I’m in agreement with all of the above, due to not knowing what the pedestal is for and hundreds of people relying on the storm for their livelihoods touching it should be the last thing to do. However going back to the academy to report his findings and debating stopping the storm with other people’s viewpoints is too much for his hubristic mind to comprehend.
“I just discovered the center of the centuries-long, raging über-storm with something in the middle that was undocumented, whose function I did not fully understand and what I only seen once. Naturally, I just HAD to mess with it within the first few minutes. I mean, what are the odds that the people who built this were smarter than me?”
TL;DR: the magic jar (which, having not been hollowed out, cannot function as an actual jar. Poor design, if you ask me) has had its lid broken, so it’s sucking sky and burping magic way too fast. Sicktats Narratorman decided to fix the lid, which has caused him to acquire his substandard tats.
Am I the only one to notice that Erin’s eyes are now purple?
… did he try turning it off and back on again?
Hubris kills folks! or in this case *spoilers if you haven’t read the next chapter* gets you possessed by an ancient immortal dragon god bent on the destruction of all life…

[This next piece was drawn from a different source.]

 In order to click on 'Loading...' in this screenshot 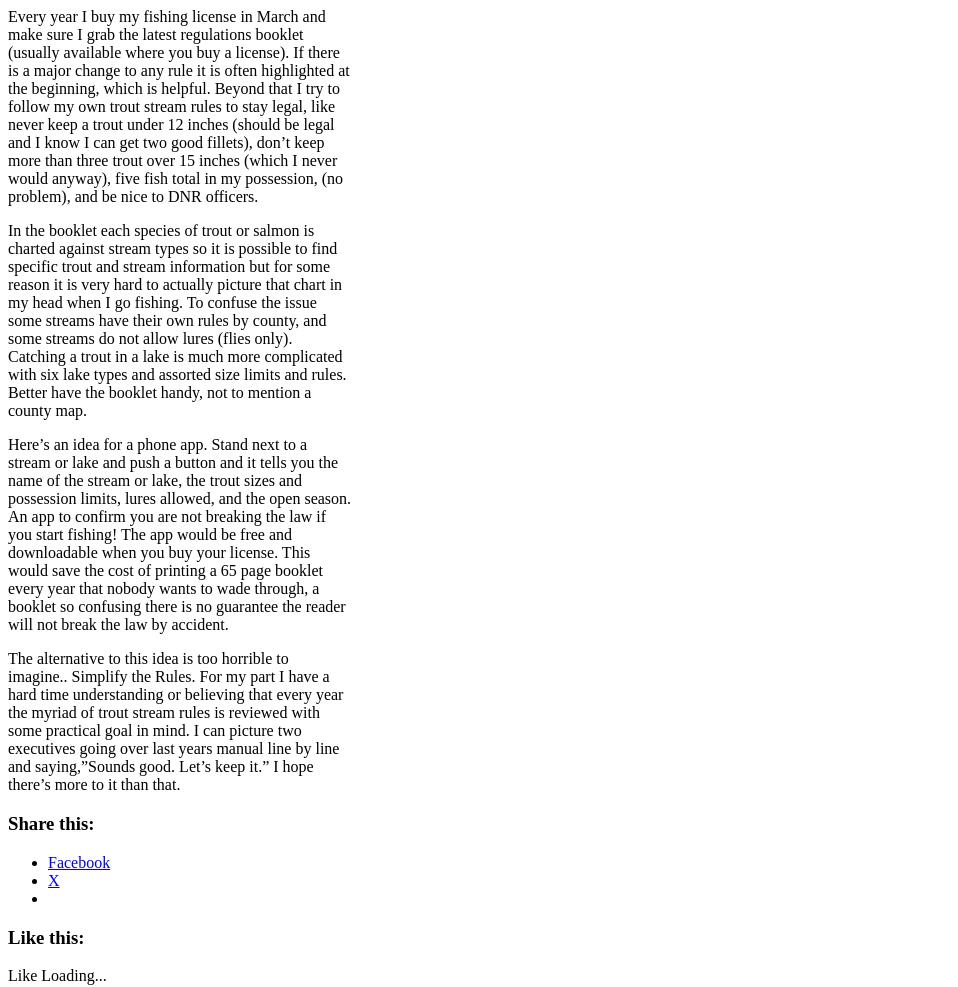, I will do `click(72, 975)`.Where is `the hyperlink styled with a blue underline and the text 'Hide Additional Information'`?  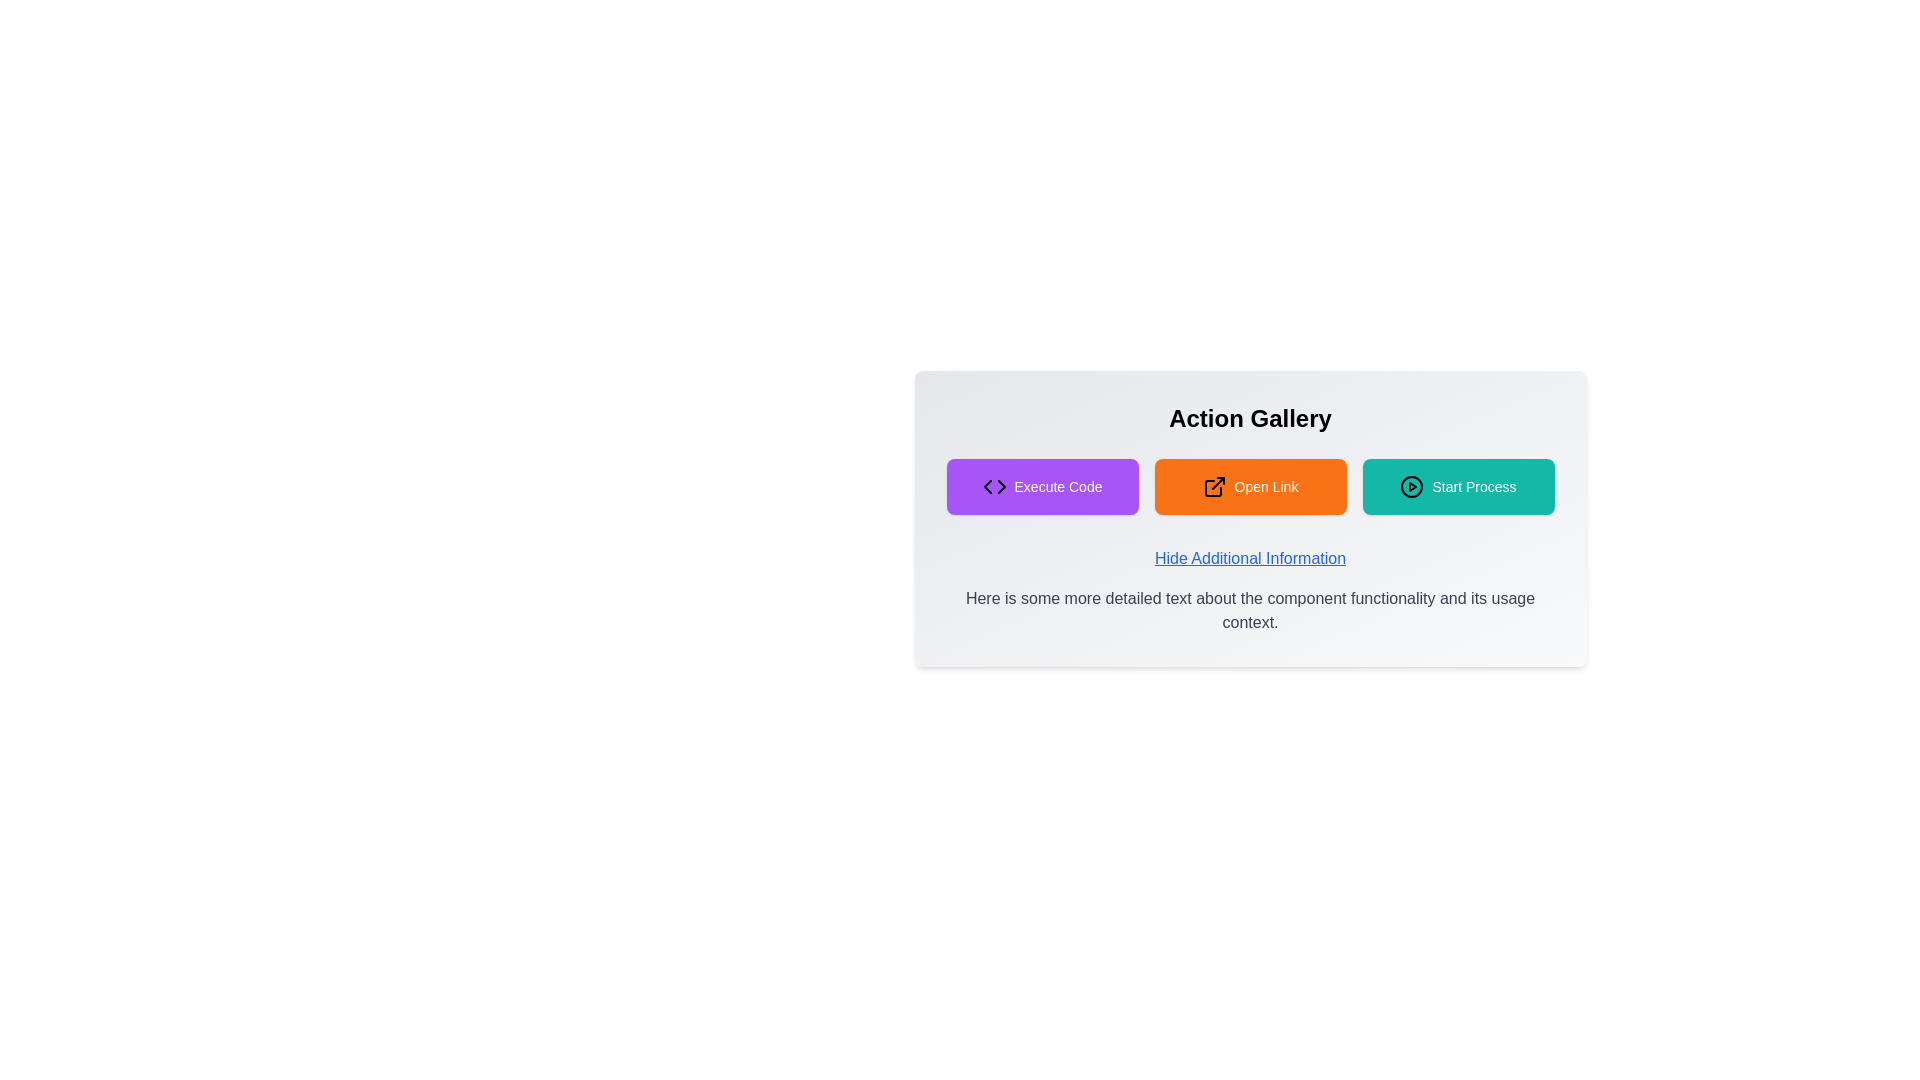 the hyperlink styled with a blue underline and the text 'Hide Additional Information' is located at coordinates (1249, 559).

alt text: those hubristic fools plugged their powerbar into itself for infinite energy and LOOK WHAT IT WROUGHT
He obviously didn’t think about the ecological and biological consequences stopping the storm would have huh
the damage is in the shape of the void dragon rune/sigil
Today we have learned the things that can go wrong
If you push buttons just ’cause you’re mighty and strong
Erin I’m not going to doubt your prowess as a mage but this is not how a responsible archaeologist treats ancient runes with widespread effects on the surrounding area.
Icarus! you just ruined so many towns livelyhoods. Stop it! Oh, yeah, and also probalbly DOOMED everything.